**ouR data generation**, and kindly contributed to R-bloggers)

In my last post, I wrote about *within-* and *between-period* intra-cluster correlations in the context of stepped-wedge cluster randomized study designs. These are quite important to understand when figuring out sample size requirements (and models for analysis, which I’ll be writing about soon.) Here, I’m extending the constant ICC assumption I presented last time around by introducing some complexity into the correlation structure. Much of the code I am using can be found in last week’s post, so if anything seems a little unclear, hop over here.

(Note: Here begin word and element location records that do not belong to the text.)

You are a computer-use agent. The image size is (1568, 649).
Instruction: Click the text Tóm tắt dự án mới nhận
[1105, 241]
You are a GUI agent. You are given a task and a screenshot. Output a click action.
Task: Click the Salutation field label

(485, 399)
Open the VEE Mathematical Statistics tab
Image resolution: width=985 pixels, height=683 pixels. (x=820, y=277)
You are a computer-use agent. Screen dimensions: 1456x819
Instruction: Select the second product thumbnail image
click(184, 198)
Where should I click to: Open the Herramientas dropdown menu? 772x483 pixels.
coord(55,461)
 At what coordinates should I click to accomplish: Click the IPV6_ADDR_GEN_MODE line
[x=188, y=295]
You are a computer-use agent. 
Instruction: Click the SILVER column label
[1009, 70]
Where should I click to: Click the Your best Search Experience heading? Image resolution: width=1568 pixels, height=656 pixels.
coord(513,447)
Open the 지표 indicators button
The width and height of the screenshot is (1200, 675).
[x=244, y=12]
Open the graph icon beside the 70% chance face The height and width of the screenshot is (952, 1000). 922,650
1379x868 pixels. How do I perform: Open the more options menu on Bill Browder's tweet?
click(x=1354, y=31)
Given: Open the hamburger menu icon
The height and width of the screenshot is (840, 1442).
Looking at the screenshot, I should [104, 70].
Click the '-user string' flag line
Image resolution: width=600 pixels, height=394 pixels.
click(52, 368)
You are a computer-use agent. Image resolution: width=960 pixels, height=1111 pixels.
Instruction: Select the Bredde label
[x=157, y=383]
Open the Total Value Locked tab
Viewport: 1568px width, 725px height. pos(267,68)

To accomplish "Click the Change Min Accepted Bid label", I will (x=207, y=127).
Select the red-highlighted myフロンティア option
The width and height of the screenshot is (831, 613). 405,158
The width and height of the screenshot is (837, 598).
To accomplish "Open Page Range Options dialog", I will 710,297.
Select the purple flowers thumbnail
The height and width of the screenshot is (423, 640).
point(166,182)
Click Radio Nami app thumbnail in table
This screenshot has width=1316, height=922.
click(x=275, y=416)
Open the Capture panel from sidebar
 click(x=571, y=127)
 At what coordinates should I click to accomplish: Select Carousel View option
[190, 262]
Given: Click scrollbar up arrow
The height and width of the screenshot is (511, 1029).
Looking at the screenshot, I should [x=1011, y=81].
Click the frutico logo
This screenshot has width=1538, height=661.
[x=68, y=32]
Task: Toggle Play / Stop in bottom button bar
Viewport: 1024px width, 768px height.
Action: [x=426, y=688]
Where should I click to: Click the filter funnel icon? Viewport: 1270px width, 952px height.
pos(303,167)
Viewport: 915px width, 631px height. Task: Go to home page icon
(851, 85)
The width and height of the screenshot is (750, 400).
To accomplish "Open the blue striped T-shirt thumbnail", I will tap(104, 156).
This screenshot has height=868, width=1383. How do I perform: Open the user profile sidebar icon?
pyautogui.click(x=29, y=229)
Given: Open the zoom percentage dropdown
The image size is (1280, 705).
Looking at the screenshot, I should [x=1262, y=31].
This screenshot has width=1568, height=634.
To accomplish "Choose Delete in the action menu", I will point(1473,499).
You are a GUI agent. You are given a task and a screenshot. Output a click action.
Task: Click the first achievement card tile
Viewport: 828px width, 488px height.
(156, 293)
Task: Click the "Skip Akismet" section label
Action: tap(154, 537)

### Different within- and between-period ICC’s

In a scenario with constant within- and between-period ICC’s, the correlated data can be induced using a single cluster-level effect like \(b_c\) in this model:

\[

Y_{ict} = \mu + \beta_0t + \beta_1X_{ct} + b_{c} + e_{ict}

\]

More complexity can be added if, instead of a single cluster level effect, we have a vector of correlated cluster/time specific effects \(\mathbf{b_c}\). These cluster-specific random effects \((b_{c1}, b_{c2}, \ldots, b_{cT})\) replace \(b_c\), and the slightly modified data generating model is

\[

Y_{ict} = \mu + \beta_0t + \beta_1X_{ct} + b_{ct} + e_{ict}

\]

The vector \(\mathbf{b_c}\) has a multivariate normal distribution \(N_T(0, \sigma^2_b \mathbf{R})\). This model assumes a common covariance structure across all clusters, \(\sigma^2_b \mathbf{R}\), where the general version of \(\mathbf{R}\) is

\[

\mathbf{R} =

\left(

\begin{matrix}

1 & r_{12} & r_{13} & \cdots & r_{1T} \\

r_{21} & 1 & r_{23} & \cdots & r_{2T} \\

r_{31} & r_{32} & 1 & \cdots & r_{3T} \\

\vdots & \vdots & \vdots & \vdots & \vdots \\

r_{T1} & r_{T2} & r_{T3} & \cdots & 1

\end{matrix}

\right )

\]

#### Within-period cluster correlation

The covariance of any two individuals \(i\) and \(j\) in the same cluster \(c\) and same period \(t\) is

\[

\begin{aligned}

cov(Y_{ict}, Y_{jct}) &= cor(\mu + \beta_0t + \beta_1X_{ct} + b_{ct} + e_{ict}, \ \mu + \beta_0t + \beta_1X_{ct} + b_{ct} + e_{jct}) \\

\\

&= cov(b_{ct}, b_{ct}) + cov(e_{ict}, e_{jct}) \\

\\

&=var(b_{ct}) + 0 \\

\\

&= \sigma^2_b r_{tt} \\

\\

&= \sigma^2_b \qquad \qquad \qquad \text{since } r_{tt} = 1, \ \forall t \in \ ( 1, \ldots, T)

\end{aligned}

\]

And I showed in the previous post that \(var(Y_{ict}) = var(Y_{jct}) = \sigma^2_b + \sigma^2_e\), so the within-period intra-cluster correlation is what we saw last time:

\[ICC_{tt} = \frac{\sigma^2_b}{\sigma^2_b+\sigma^2_e}\]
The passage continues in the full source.